In [1]:
from langchain.text_splitter import RecursiveCharacterTextSplitter, Language # Import necessary classes

In [2]:
# Define the input text, which is formatted as Python code. 📄
# This text includes a class definition, methods, and example usage.
text = """
class Student:
    def __init__(self, name, age, grade):
        self.name = name
        self.age = age
        self.grade = grade  # Grade is a float (like 8.5 or 9.2)

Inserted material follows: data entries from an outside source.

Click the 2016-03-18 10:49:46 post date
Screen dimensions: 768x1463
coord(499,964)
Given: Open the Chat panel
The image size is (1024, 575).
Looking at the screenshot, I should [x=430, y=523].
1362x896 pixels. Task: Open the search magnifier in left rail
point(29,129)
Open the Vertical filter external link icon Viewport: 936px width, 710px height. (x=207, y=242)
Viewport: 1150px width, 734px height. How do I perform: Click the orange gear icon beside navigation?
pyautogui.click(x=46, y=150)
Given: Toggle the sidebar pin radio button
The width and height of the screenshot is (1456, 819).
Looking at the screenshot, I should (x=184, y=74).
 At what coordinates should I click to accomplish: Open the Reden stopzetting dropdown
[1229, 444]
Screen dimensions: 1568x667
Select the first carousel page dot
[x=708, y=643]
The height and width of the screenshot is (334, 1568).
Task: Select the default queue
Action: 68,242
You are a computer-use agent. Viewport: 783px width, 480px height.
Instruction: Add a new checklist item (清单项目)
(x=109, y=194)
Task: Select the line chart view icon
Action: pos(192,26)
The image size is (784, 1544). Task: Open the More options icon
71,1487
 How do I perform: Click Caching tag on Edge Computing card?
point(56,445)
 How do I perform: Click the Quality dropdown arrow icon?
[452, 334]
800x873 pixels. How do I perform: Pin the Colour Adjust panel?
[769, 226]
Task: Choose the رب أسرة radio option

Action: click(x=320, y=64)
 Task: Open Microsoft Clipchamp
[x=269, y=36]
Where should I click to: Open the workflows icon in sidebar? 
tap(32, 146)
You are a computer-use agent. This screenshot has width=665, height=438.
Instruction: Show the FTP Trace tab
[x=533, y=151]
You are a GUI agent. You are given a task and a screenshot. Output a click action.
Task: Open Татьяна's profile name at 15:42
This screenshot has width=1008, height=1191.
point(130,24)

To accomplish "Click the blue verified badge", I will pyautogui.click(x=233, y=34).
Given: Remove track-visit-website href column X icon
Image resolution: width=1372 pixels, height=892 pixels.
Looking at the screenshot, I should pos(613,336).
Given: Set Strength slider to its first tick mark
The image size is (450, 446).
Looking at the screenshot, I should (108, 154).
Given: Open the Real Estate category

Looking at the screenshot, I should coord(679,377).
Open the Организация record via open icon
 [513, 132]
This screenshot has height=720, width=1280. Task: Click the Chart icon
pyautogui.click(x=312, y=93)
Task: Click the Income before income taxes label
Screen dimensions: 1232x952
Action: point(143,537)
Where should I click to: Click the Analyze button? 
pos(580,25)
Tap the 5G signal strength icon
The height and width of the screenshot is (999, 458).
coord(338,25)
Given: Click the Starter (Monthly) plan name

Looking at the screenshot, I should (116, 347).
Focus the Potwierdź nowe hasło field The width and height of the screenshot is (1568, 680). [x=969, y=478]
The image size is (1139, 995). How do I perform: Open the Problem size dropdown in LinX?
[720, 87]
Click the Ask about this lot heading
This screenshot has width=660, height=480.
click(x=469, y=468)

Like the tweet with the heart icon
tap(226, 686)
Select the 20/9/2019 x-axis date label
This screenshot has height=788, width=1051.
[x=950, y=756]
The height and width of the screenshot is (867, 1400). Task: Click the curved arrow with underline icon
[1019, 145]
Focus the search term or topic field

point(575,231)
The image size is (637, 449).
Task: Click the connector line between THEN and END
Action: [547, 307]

    def get_details(self):
        return self.name" # Note: There's an extra double quote here, which is a syntax error in actual Python.

    def is_passing(self):
        return self.grade >= 6.0


# Example usage
student1 = Student("Aarav", 20, 8.2)
print(student1.get_details())

if student1.is_passing():
    print("The student is passing.")
else:
    print("The student is not passing.")

"""

In [3]:
# Initialize the splitter using `from_language`. ✂️
# By setting `language=Language.PYTHON`, the splitter is configured to understand
# Python-specific syntax and structure. It will prioritize splitting at logical
# Python boundaries like class definitions, function definitions, and comments.
# - `chunk_size=300`: The maximum target size for each text chunk (in characters).
# - `chunk_overlap=0`: No characters will overlap between consecutive chunks, meaning each chunk is distinct.
splitter = RecursiveCharacterTextSplitter.from_language(
    language=Language.PYTHON, # Crucially, specifies Python language for intelligent splitting
    chunk_size=300,
    chunk_overlap=0,
)

In [4]:
# Perform the text splitting. 📝
# The `splitter.split_text(text)` method applies the language-aware splitting logic
# to the input Python code, returning a list of smaller text chunks.
chunks = splitter.split_text(text)

In [5]:
# Print the total number of chunks created. 📏
print(len(chunks))

3


In [6]:
# Print the content of the second chunk. 📊
# You'll observe that the splitter tries to keep complete Python logical units (like entire methods)
# within a single chunk if the `chunk_size` allows, rather than cutting in the middle of a line or statement.
print(chunks[1])

def get_details(self):
        return self.name" # Note: There's an extra double quote here, which is a syntax error in actual Python.

    def is_passing(self):
        return self.grade >= 6.0


# Example usage
student1 = Student("Aarav", 20, 8.2)
print(student1.get_details())